The report, Cervical Screening Programme, England 2008-09, shows the number of eligible women aged 25 to 64 being screened rose by just under 12% last year, from 3.2 million to 3.6 million.
The scale of the increase prompted the first rise in the programme’s coverage since 2002, with the percentage of eligible women who had been screened in the previous five years rising from 78.6% at 31 March 2008 to 78.9% at 31 March 2009.
The increase in screening was more prominent among younger age groups, with coverage among 25 to 49-year-olds who had undergone screening in the previous three to three-and-a-half years increasing from 69.3% at 31 March 2008 to 72.5% at 31 March 2009.

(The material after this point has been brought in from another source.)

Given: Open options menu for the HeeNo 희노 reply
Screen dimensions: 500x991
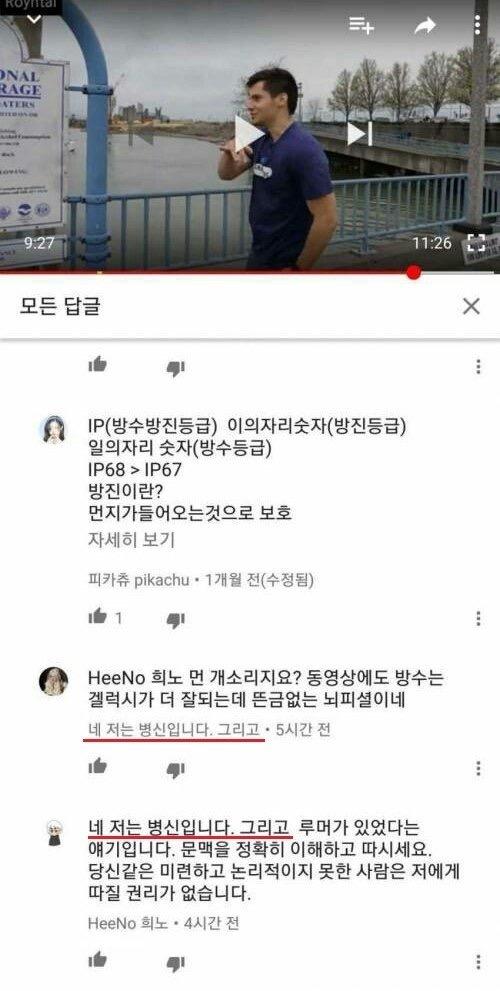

Overall the report showed:
The number of women (25 to 64) invited for screening fell to four million in 2008/09 from 4.2 million the previous year, a decrease of 3.8%.
The overall number of women (all ages) screened increased from 3.4 million from the previous year to 3.7 million in 2008/09 – an increase of 10.5%.
Test results were available for 21.4% of women within two weeks in 2008/09, compared to 11.1% the previous year. They were available within four weeks for 65.5% of women in 2008/09 compared to 59.6% in the previous year.
Chief executive of The NHS Information Centre, Tim Straughan, said: “The report shows that just under 400,000 more eligible women underwent cervical screening last year than in the previous year.
“This is a welcome boost in numbers which follows media personality Jade Goody’s highly publicised battle with the disease.
“It means more women are now up-to-date with their cervical screening test than last year, the first rise since 2002.
“Pleasingly our report also shows that women are getting their test results quicker than they did previously.”